WHY DID MATTER BECOME THE WINNER INSTEAD OF ANTIMATTER?

Matter and antimatter generated in equal numbers when the universe began, according to physicists’ current understanding of the big bang. If that were the case, by now every speck of matter should have collided with every speck of antimatter. This would have released a great deal of energy and filled the universe with light and radiation, but it would have left the universe devoid of any matter. “Why isn’t the universe totally made up of energy?” Kayser wonders. “How come matter and antimatter didn’t annihilate each other as soon as they were created?”

The explanation lies in a phenomenon known as charge-parity symmetry violation. It’s a primary priority to find the correct form of CP violation to explain the preponderance of matter, and neutrinos are great candidates. Mark Messier, a co-spokesperson for the NOvA project and an Indiana University professor, adds, “It’s sometimes called the Holy Grail of neutrino physics.”

Previous research has discovered CP violation—a discrepancy in the behavior of particles and their antiparticles—among quarks, which are elementary particles. However, the overall matter-antimatter imbalance is not explained by this CP violation.

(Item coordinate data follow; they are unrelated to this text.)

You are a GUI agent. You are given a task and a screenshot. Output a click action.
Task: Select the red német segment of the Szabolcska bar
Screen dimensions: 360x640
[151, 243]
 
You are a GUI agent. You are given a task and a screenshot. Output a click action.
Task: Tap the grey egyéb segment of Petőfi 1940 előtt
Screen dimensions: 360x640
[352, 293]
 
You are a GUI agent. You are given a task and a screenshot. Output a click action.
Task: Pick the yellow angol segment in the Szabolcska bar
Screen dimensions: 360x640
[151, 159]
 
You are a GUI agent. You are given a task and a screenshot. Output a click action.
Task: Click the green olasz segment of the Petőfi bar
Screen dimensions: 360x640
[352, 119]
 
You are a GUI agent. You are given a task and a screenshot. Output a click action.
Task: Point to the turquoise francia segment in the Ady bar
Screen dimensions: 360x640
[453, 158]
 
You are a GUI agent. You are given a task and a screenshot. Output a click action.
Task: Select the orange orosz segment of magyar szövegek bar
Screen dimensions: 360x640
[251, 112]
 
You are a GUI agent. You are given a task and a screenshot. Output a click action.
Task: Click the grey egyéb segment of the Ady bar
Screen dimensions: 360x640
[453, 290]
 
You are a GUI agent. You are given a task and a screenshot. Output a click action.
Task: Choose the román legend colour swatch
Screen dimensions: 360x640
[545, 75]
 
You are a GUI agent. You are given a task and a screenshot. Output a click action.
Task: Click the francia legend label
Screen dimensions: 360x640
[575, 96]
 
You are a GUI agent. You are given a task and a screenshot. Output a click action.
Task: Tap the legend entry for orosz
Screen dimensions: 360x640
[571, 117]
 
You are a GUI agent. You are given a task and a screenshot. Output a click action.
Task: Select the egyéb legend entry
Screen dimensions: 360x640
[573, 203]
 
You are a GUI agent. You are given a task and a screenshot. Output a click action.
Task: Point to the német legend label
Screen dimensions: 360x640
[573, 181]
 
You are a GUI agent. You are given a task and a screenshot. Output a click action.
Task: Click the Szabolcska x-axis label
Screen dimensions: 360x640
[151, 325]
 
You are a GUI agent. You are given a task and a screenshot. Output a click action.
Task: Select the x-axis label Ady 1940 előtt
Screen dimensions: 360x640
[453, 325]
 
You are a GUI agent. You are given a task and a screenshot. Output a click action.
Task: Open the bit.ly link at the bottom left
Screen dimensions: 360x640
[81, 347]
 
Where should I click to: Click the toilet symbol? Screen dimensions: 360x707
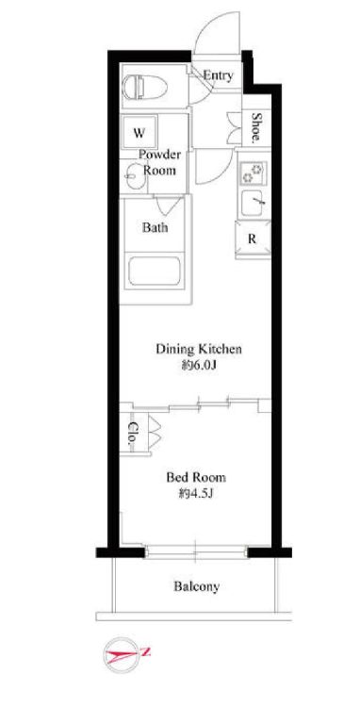pos(145,86)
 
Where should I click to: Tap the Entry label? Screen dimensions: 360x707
pos(218,75)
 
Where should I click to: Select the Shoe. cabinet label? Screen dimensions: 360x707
pos(255,127)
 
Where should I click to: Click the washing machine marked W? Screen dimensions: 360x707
pos(139,133)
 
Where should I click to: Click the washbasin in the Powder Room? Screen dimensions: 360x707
pos(134,177)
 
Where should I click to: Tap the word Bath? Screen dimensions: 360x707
pos(155,227)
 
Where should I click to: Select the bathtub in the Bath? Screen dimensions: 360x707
pos(155,271)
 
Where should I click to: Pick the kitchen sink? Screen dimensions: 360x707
pos(253,204)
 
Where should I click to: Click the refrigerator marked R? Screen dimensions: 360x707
pos(253,239)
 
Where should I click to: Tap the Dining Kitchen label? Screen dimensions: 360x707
pos(199,349)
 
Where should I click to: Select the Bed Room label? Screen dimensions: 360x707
pos(196,477)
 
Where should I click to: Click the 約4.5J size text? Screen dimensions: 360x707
pos(195,494)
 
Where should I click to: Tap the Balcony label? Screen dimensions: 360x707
pos(197,586)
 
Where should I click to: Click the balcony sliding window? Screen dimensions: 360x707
pos(196,552)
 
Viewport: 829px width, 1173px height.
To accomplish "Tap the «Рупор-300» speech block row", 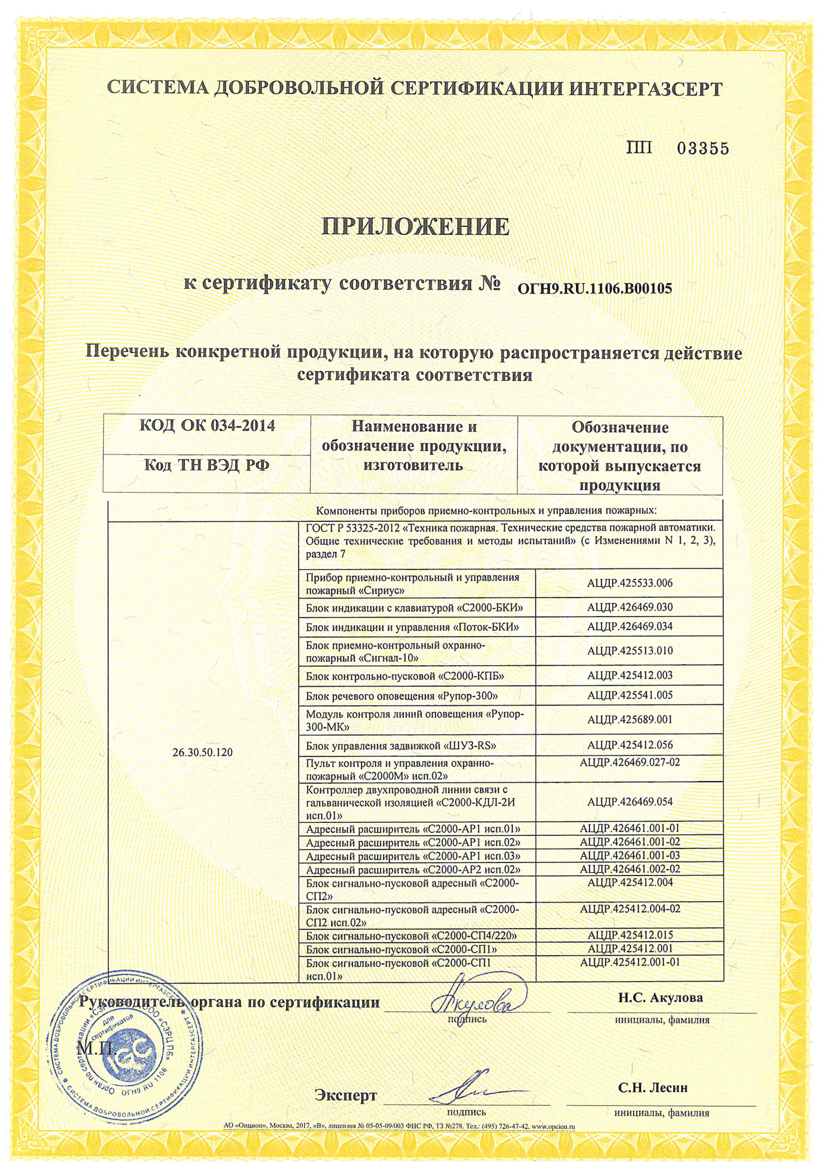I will (401, 695).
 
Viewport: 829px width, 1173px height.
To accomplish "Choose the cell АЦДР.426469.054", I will (630, 802).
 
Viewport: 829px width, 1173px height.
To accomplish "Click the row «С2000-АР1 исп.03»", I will (412, 855).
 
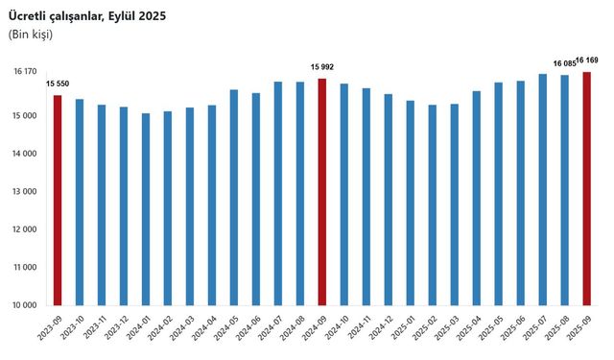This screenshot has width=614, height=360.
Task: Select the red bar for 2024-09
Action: point(322,192)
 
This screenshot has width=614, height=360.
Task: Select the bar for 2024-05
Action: point(234,197)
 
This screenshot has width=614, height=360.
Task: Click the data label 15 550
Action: point(58,84)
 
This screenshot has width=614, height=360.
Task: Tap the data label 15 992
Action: point(322,67)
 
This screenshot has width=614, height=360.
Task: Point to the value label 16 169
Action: point(590,60)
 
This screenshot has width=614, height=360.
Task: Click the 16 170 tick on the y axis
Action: point(25,72)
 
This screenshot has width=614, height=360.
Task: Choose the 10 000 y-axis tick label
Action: point(25,305)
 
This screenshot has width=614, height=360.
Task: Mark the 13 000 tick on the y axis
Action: point(25,191)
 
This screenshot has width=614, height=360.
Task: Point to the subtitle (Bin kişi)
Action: point(31,35)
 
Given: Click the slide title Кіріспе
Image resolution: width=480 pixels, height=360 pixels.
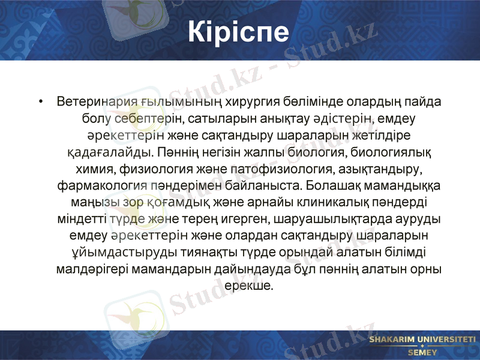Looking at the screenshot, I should point(239,32).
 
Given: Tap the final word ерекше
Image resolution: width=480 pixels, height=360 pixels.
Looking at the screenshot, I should point(248,285).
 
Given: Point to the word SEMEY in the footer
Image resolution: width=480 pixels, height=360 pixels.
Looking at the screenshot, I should point(422,352).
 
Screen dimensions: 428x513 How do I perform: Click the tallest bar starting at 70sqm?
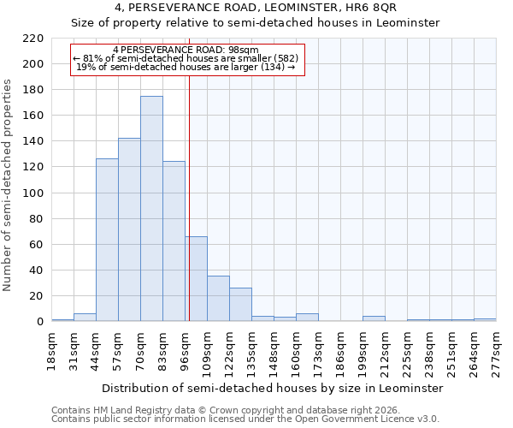coord(151,209)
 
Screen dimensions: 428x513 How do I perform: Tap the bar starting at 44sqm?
coord(107,240)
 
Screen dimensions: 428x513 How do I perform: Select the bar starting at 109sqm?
coord(218,299)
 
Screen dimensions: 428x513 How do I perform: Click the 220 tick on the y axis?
coord(33,39)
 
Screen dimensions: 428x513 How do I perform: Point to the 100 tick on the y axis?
coord(33,193)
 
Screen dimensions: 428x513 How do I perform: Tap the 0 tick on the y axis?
coord(40,322)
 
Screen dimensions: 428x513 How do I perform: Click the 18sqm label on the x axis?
coord(51,349)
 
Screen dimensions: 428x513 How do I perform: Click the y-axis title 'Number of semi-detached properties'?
coord(8,185)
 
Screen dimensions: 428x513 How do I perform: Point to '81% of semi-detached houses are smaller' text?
coord(186,58)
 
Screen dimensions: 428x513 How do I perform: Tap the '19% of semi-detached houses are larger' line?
coord(186,67)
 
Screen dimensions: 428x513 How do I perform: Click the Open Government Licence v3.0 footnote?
coord(245,419)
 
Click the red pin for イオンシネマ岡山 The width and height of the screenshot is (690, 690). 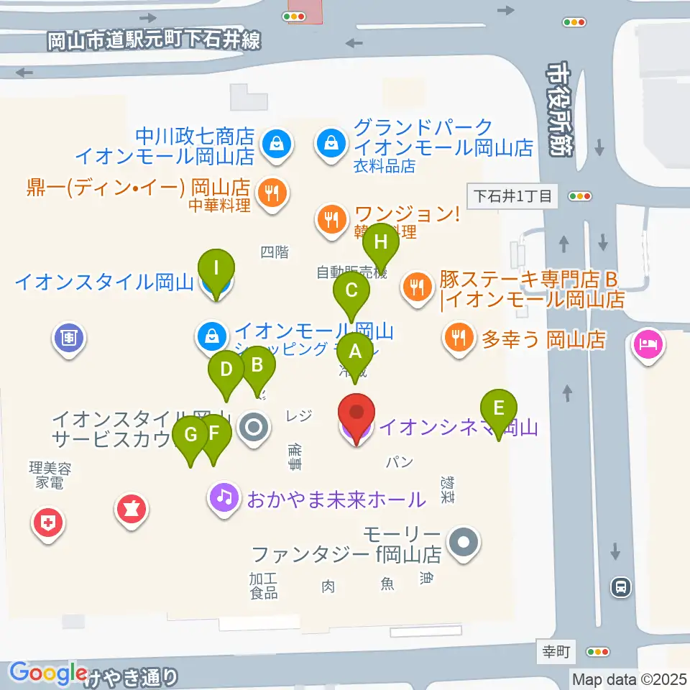[357, 416]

Because of their amazing lightness, neutrinos are thought to be the ultra-light relatives of very heavy particles that lived briefly in the early cosmos, according to the “see-saw picture” theory. The disintegration of these heavy particles may have disrupted CP symmetry, resulting in the current matter-antimatter imbalance. If this is the case, scientists should be able to detect CP violation in the oscillation of today’s neutrinos.